In Katsina, Masari’s style brings votes for APC
For the third time in a row, the All Progressive Congress (APC) has won the bye-elections conducted by the Independent National Electoral Commission (INEC) in Katsina State.
Two of these exercises, conducted within two years of Aminu Bello Masari’s administration, were National Assembly polls while the third was a House of Assembly election.
The reason why the APC has been able to maintain the winning streak may not be unconnected with the strong influence the party wields in the state. This naturally made the party’s popularity rise to unprecedented heights even as its support base, down to the grassroots level, grew substantially thereby giving it leverage during election periods.
Also, several key figures from the PDP and other political parties had opted to join the APC, which meant moving over to the ruling party with their supporters.The last election, which was held on May 20th, had seen APC’s Mansur Ali emerged victorious after beating other candidates to clinch the Mashi/Dutsi Federal Constituency seat.
The PDP however lamented that the election was rigged and that several people were not allowed to cast their votes during the exercise.The coalition of accredited election observers also argued in similar line, saying there were cases of ballot box snatching, with call on INEC to declare the poll inconclusive.
But INEC’s spokesperson in the state, A.T. Mohammed, dismissed the call saying the PDP and election observers were entitled to their opinion. He said the electoral body did its best to ensure a free and fair exercise, adding that the “votes in one, two or three ballot boxes that were snatched were rejected.”
Another reason why the party has been on the winning may also have something to do with the leadership style of Masari who was once the Speaker of the House of Representatives.
The governor’s liberal disposition and effort at transforming the state’s key sectors had endeared him and by extension his party, to many people in the state.
Even before the last bye-election, while the APC was still campaigning, Masari had expressed optimism that the party would emerge victorious.
He said some of the people-oriented programmes put in place by his administration would ensure that the outcome of the poll favour his party.
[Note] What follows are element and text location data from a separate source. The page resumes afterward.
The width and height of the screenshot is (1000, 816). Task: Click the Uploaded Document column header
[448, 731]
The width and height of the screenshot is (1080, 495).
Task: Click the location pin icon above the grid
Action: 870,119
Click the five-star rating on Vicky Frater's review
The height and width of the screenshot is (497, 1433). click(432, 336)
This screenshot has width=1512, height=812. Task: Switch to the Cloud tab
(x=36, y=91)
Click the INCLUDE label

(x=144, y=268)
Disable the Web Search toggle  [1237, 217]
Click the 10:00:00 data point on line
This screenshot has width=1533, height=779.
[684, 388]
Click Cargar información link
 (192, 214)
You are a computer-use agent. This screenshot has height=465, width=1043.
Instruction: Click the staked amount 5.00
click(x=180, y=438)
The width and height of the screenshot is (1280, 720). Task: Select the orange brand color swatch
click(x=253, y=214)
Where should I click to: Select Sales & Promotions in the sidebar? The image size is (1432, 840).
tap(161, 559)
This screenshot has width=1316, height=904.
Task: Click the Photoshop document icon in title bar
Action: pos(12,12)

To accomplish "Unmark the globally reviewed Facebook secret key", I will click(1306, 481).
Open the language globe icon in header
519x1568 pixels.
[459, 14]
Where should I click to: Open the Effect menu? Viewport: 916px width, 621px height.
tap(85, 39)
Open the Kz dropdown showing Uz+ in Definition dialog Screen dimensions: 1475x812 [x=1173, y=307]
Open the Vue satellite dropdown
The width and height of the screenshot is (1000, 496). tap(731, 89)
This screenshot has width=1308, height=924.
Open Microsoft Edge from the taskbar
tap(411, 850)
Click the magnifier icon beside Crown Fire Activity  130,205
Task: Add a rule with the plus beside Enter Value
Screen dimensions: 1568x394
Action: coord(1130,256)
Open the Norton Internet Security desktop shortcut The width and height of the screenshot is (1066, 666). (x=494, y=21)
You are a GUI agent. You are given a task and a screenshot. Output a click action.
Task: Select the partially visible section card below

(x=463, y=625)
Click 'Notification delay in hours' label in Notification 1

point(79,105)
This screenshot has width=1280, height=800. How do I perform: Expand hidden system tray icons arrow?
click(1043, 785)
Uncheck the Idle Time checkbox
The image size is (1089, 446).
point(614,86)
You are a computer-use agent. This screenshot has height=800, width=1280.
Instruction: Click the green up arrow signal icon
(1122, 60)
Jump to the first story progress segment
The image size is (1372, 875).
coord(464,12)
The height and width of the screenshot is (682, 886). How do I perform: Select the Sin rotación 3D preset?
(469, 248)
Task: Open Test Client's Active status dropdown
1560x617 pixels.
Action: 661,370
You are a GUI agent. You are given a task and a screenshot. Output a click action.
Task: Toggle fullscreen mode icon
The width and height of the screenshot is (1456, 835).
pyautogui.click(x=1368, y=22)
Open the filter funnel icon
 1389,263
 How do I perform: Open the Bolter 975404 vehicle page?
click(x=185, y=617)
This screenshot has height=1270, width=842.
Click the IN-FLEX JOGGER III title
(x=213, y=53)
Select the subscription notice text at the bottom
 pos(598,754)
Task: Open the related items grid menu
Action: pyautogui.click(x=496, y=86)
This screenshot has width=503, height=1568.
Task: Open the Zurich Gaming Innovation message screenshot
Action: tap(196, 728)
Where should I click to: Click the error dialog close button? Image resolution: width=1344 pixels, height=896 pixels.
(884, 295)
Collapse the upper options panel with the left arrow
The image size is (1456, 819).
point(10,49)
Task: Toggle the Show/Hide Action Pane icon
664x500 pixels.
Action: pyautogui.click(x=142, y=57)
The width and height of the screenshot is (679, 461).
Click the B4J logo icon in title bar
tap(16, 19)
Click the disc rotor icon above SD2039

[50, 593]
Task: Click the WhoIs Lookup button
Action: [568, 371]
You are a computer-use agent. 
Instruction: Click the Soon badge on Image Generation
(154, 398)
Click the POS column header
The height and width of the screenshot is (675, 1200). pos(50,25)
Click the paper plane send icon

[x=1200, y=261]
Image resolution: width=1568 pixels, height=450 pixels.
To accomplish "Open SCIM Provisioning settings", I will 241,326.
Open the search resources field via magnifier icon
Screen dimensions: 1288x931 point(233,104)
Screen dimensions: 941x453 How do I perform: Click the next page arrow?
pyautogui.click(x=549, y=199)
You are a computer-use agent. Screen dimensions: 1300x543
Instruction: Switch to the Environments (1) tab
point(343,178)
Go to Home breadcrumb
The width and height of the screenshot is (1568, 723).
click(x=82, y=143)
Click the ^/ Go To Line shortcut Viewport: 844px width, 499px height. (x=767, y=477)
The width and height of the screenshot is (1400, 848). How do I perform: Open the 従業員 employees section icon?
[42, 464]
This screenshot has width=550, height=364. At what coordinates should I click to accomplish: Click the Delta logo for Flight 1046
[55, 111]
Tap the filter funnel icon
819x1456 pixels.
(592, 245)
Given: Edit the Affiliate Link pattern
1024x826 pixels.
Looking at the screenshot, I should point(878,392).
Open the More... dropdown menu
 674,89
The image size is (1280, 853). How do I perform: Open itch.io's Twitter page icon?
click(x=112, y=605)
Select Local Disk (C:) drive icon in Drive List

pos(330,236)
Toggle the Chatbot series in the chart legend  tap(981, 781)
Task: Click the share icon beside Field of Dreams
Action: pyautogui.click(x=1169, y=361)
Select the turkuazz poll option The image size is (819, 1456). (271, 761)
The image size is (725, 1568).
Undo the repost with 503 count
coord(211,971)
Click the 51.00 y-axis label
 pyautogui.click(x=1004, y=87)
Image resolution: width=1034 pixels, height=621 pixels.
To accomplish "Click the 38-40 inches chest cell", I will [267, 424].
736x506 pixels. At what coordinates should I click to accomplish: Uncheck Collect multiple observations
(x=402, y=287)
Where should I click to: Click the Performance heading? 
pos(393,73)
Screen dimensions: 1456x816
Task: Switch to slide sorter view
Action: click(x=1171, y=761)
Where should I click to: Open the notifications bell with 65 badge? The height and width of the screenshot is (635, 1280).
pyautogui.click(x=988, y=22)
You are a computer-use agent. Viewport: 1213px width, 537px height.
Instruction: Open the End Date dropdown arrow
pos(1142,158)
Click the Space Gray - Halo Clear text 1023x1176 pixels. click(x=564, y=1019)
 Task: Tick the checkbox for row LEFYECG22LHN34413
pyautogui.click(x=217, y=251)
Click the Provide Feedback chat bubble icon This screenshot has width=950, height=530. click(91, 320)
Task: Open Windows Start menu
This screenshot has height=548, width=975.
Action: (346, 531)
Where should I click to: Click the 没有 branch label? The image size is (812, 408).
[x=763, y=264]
One of these was offsetting outstanding pension and gratuity benefits of retired workers, which amounted to more than N14 billion. The previous administration had refused to attend to these benefits even when it was enjoying substantial federal allocations at the time.
Another is the diligent effort made to bring to an end, the incessant cases of cattle rustling and related crimes in some parts of the state. Before the advent of the Masari administration, cases of cattle rustling were a common phenomenon especially in the southern parts of the state.
It was not unusual to hear that a whole village had been ransacked by rustlers, with some of the women raped, and men and children often maimed or killed in the process.
On the day former President Goodluck Jonathan was in the state for a two-day visit a few years ago, some rustlers had gone berserk and killed more than 100 people in some of the state’s communities.
This led Jonathan to give an order for the combing of the Rugu forest area, which the rustlers used as hideout and base to carry out their attacks. But despite the effort, the problem had refused to abate. Masari lamented that most people in the state were farmers, and that allowing rustling to continue would be inimical to achieving the desired transformation for the state.
His interest in the issue may not be unconnected to the fact that the southern area of the state, which is the most affected, is where he hails from. Masari is Katsina’s first governor from Kafur, a council area located in the south and he is also the first to be elected in the last 16 years on the platform of a political party other than the PDP.
To achieve the task of addressing the issue, Masari constituted a committee that liaised with stakeholders on ways the problem could be brought to an end. The committee included government officials, representatives of local and federal security agencies, along other co-opted members.
This is in addition to collaborative effort between the state and others in the Northwest zone that were facing similar situations. Within a short time period, and through an amnesty programme, the rustling problem was brought under control while several of the rustlers became repentant and were re-absolved into the society.
Part of the agreement the state government entered into with repentant rustlers includes establishing them in a community equipped with amenities like roads, school, and hospital.
The success of the effort had led a couple of neighbouring states to send in their representatives to learn from the amnesty programme with a view to replicating it in their states.
In addition to these, the Masari led administration has been able to pay salaries as at when due as well as giving approvals for promotions among other entitlements for civil servants.
This is despite the economic crunch, which had virtually crippled some state governments in recent months, with attendant inability to pay salaries and carry out developmental projects. The state has also been able to carry out rehabilitation of schools and major hospitals, and it is planning to recruit hundreds of teachers to augment the present number.
The governor has, on more than one occasion, lamented that the state’s lean resources was limiting efforts to achieve the desired transformation that is befitting for the state but he has also vowed that lean resources or not, the quest to make the state better than what it was when his government come to power, would be pursued with diligence. There is no doubt that a man with such zeal for his state would motivate many to vote for the party of which he is a member. This was why it was not surprising for many when the APC won by several thousands of votes in the last election held a few days ago.